• **Stored data**
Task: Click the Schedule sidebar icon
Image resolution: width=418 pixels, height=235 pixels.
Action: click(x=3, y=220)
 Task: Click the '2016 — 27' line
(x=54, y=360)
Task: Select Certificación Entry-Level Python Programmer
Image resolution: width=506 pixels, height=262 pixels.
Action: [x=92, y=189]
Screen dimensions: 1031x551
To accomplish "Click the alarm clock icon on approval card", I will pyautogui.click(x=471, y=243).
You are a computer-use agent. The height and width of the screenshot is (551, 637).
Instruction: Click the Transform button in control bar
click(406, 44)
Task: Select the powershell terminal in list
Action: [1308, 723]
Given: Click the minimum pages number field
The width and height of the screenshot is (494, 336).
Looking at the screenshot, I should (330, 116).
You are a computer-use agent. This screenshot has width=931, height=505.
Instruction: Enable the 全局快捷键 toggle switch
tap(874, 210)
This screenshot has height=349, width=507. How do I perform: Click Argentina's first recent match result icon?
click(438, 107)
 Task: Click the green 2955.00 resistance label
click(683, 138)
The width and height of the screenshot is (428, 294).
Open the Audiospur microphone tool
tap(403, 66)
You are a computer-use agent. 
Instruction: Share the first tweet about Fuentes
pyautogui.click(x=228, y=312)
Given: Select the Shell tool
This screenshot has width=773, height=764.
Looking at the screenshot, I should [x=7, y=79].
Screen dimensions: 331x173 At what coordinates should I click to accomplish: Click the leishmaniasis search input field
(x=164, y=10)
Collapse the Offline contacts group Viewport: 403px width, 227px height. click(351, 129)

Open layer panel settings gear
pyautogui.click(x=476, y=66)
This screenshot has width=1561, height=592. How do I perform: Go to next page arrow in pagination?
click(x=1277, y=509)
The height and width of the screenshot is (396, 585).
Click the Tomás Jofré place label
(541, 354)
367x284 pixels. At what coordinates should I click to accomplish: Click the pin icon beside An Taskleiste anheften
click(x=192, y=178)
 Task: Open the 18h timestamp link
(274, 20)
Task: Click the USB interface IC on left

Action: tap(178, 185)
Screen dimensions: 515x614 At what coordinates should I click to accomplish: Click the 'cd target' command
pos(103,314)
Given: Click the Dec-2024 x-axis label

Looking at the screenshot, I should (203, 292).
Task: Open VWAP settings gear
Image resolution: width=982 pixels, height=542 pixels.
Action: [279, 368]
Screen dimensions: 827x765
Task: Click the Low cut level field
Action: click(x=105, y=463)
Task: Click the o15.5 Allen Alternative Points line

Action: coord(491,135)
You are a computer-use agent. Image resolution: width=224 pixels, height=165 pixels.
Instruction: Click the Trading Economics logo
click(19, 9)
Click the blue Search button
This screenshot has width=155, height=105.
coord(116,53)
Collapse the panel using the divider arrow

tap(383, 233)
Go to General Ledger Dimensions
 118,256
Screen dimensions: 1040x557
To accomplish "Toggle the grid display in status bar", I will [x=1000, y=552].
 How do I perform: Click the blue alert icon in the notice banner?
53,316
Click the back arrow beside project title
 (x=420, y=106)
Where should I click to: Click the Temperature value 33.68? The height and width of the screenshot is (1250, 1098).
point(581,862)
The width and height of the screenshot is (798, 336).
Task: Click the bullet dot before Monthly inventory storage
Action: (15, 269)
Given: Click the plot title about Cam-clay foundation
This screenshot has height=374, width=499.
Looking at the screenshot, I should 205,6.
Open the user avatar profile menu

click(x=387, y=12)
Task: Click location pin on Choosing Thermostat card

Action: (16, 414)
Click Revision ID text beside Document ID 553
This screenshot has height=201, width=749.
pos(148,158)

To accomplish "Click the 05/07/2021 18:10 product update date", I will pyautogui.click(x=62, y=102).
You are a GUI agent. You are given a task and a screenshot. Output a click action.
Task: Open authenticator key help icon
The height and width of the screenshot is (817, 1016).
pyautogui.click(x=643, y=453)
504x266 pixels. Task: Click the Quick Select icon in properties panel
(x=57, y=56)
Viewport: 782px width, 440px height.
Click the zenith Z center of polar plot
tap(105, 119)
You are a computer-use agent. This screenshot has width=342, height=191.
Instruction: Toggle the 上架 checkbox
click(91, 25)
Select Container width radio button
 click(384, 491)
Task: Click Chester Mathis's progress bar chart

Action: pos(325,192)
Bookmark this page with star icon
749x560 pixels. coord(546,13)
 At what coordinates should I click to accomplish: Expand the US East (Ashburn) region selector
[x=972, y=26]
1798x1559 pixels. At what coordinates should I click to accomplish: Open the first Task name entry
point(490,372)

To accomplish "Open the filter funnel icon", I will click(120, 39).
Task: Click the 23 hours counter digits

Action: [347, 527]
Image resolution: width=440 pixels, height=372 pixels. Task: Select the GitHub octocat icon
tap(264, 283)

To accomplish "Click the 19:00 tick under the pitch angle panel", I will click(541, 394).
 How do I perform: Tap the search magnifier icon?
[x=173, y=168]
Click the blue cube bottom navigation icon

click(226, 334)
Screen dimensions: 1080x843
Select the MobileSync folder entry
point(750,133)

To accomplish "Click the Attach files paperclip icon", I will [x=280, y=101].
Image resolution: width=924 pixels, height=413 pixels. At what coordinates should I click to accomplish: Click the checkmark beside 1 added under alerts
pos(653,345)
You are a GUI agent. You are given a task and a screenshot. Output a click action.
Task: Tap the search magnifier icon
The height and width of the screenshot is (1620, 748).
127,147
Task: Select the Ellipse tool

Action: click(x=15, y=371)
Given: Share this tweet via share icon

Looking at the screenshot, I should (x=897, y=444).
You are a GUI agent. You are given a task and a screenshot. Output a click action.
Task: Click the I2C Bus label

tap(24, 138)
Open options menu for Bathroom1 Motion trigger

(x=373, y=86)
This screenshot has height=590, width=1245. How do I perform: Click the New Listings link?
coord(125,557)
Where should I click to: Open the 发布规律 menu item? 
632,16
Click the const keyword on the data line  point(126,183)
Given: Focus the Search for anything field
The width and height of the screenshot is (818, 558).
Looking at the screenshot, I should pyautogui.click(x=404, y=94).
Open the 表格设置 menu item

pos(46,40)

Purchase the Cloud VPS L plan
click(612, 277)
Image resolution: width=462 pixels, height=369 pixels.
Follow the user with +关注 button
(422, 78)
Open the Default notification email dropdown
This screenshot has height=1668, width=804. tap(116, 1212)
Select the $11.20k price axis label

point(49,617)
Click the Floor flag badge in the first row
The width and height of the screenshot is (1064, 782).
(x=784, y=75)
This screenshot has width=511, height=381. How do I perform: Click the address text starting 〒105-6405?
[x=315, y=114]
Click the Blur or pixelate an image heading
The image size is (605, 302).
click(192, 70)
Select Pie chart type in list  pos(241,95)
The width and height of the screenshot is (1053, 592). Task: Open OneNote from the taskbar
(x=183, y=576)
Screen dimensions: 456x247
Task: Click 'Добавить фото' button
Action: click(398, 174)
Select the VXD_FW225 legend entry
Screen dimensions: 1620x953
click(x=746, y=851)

• **Assigned task**
Take the records and restate them word for word.

• **Answer area**
Task: Click the Schedule sidebar icon
Image resolution: width=418 pixels, height=235 pixels.
Action: click(x=3, y=220)
 Task: Click the '2016 — 27' line
(x=54, y=360)
Task: Select Certificación Entry-Level Python Programmer
Image resolution: width=506 pixels, height=262 pixels.
Action: [x=92, y=189]
Screen dimensions: 1031x551
To accomplish "Click the alarm clock icon on approval card", I will pyautogui.click(x=471, y=243).
You are a computer-use agent. The height and width of the screenshot is (551, 637).
Instruction: Click the Transform button in control bar
click(406, 44)
Task: Select the powershell terminal in list
Action: [1308, 723]
Given: Click the minimum pages number field
The width and height of the screenshot is (494, 336).
Looking at the screenshot, I should (330, 116).
You are a computer-use agent. This screenshot has width=931, height=505.
Instruction: Enable the 全局快捷键 toggle switch
tap(874, 210)
This screenshot has height=349, width=507. How do I perform: Click Argentina's first recent match result icon?
click(438, 107)
 Task: Click the green 2955.00 resistance label
click(683, 138)
The width and height of the screenshot is (428, 294).
Open the Audiospur microphone tool
tap(403, 66)
You are a computer-use agent. 
Instruction: Share the first tweet about Fuentes
pyautogui.click(x=228, y=312)
Given: Select the Shell tool
This screenshot has width=773, height=764.
Looking at the screenshot, I should [x=7, y=79].
Screen dimensions: 331x173 At what coordinates should I click to accomplish: Click the leishmaniasis search input field
(x=164, y=10)
Collapse the Offline contacts group Viewport: 403px width, 227px height. click(351, 129)

Open layer panel settings gear
pyautogui.click(x=476, y=66)
This screenshot has width=1561, height=592. How do I perform: Go to next page arrow in pagination?
click(x=1277, y=509)
The height and width of the screenshot is (396, 585).
Click the Tomás Jofré place label
(541, 354)
367x284 pixels. At what coordinates should I click to accomplish: Click the pin icon beside An Taskleiste anheften
click(x=192, y=178)
 Task: Open the 18h timestamp link
(274, 20)
Task: Click the USB interface IC on left

Action: tap(178, 185)
Screen dimensions: 515x614 At what coordinates should I click to accomplish: Click the 'cd target' command
pos(103,314)
Given: Click the Dec-2024 x-axis label

Looking at the screenshot, I should (203, 292).
Task: Open VWAP settings gear
Image resolution: width=982 pixels, height=542 pixels.
Action: [279, 368]
Screen dimensions: 827x765
Task: Click the Low cut level field
Action: click(x=105, y=463)
Task: Click the o15.5 Allen Alternative Points line

Action: coord(491,135)
You are a computer-use agent. Image resolution: width=224 pixels, height=165 pixels.
Instruction: Click the Trading Economics logo
click(19, 9)
Click the blue Search button
This screenshot has width=155, height=105.
coord(116,53)
Collapse the panel using the divider arrow

tap(383, 233)
Go to General Ledger Dimensions
 118,256
Screen dimensions: 1040x557
To accomplish "Toggle the grid display in status bar", I will [x=1000, y=552].
 How do I perform: Click the blue alert icon in the notice banner?
53,316
Click the back arrow beside project title
 (x=420, y=106)
Where should I click to: Click the Temperature value 33.68? The height and width of the screenshot is (1250, 1098).
point(581,862)
The width and height of the screenshot is (798, 336).
Task: Click the bullet dot before Monthly inventory storage
Action: (15, 269)
Given: Click the plot title about Cam-clay foundation
This screenshot has height=374, width=499.
Looking at the screenshot, I should 205,6.
Open the user avatar profile menu

click(x=387, y=12)
Task: Click location pin on Choosing Thermostat card

Action: (16, 414)
Click Revision ID text beside Document ID 553
This screenshot has height=201, width=749.
pos(148,158)

To accomplish "Click the 05/07/2021 18:10 product update date", I will pyautogui.click(x=62, y=102).
You are a GUI agent. You are given a task and a screenshot. Output a click action.
Task: Open authenticator key help icon
The height and width of the screenshot is (817, 1016).
pyautogui.click(x=643, y=453)
504x266 pixels. Task: Click the Quick Select icon in properties panel
(x=57, y=56)
Viewport: 782px width, 440px height.
Click the zenith Z center of polar plot
tap(105, 119)
You are a computer-use agent. This screenshot has width=342, height=191.
Instruction: Toggle the 上架 checkbox
click(91, 25)
Select Container width radio button
 click(384, 491)
Task: Click Chester Mathis's progress bar chart

Action: pos(325,192)
Bookmark this page with star icon
749x560 pixels. coord(546,13)
 At what coordinates should I click to accomplish: Expand the US East (Ashburn) region selector
[x=972, y=26]
1798x1559 pixels. At what coordinates should I click to accomplish: Open the first Task name entry
point(490,372)

To accomplish "Open the filter funnel icon", I will click(120, 39).
Task: Click the 23 hours counter digits

Action: [347, 527]
Image resolution: width=440 pixels, height=372 pixels. Task: Select the GitHub octocat icon
tap(264, 283)

To accomplish "Click the 19:00 tick under the pitch angle panel", I will click(541, 394).
 How do I perform: Tap the search magnifier icon?
[x=173, y=168]
Click the blue cube bottom navigation icon

click(226, 334)
Screen dimensions: 1080x843
Select the MobileSync folder entry
point(750,133)

To accomplish "Click the Attach files paperclip icon", I will [x=280, y=101].
Image resolution: width=924 pixels, height=413 pixels. At what coordinates should I click to accomplish: Click the checkmark beside 1 added under alerts
pos(653,345)
You are a GUI agent. You are given a task and a screenshot. Output a click action.
Task: Tap the search magnifier icon
The height and width of the screenshot is (1620, 748).
127,147
Task: Select the Ellipse tool

Action: click(x=15, y=371)
Given: Share this tweet via share icon

Looking at the screenshot, I should (x=897, y=444).
You are a GUI agent. You are given a task and a screenshot. Output a click action.
Task: Click the I2C Bus label

tap(24, 138)
Open options menu for Bathroom1 Motion trigger

(x=373, y=86)
This screenshot has height=590, width=1245. How do I perform: Click the New Listings link?
coord(125,557)
Where should I click to: Open the 发布规律 menu item? 
632,16
Click the const keyword on the data line  point(126,183)
Given: Focus the Search for anything field
The width and height of the screenshot is (818, 558).
Looking at the screenshot, I should pyautogui.click(x=404, y=94).
Open the 表格设置 menu item

pos(46,40)

Purchase the Cloud VPS L plan
click(612, 277)
Image resolution: width=462 pixels, height=369 pixels.
Follow the user with +关注 button
(422, 78)
Open the Default notification email dropdown
This screenshot has height=1668, width=804. tap(116, 1212)
Select the $11.20k price axis label

point(49,617)
Click the Floor flag badge in the first row
The width and height of the screenshot is (1064, 782).
(x=784, y=75)
This screenshot has width=511, height=381. How do I perform: Click the address text starting 〒105-6405?
[x=315, y=114]
Click the Blur or pixelate an image heading
The image size is (605, 302).
click(192, 70)
Select Pie chart type in list  pos(241,95)
The width and height of the screenshot is (1053, 592). Task: Open OneNote from the taskbar
(x=183, y=576)
Screen dimensions: 456x247
Task: Click 'Добавить фото' button
Action: click(398, 174)
Select the VXD_FW225 legend entry
Screen dimensions: 1620x953
click(x=746, y=851)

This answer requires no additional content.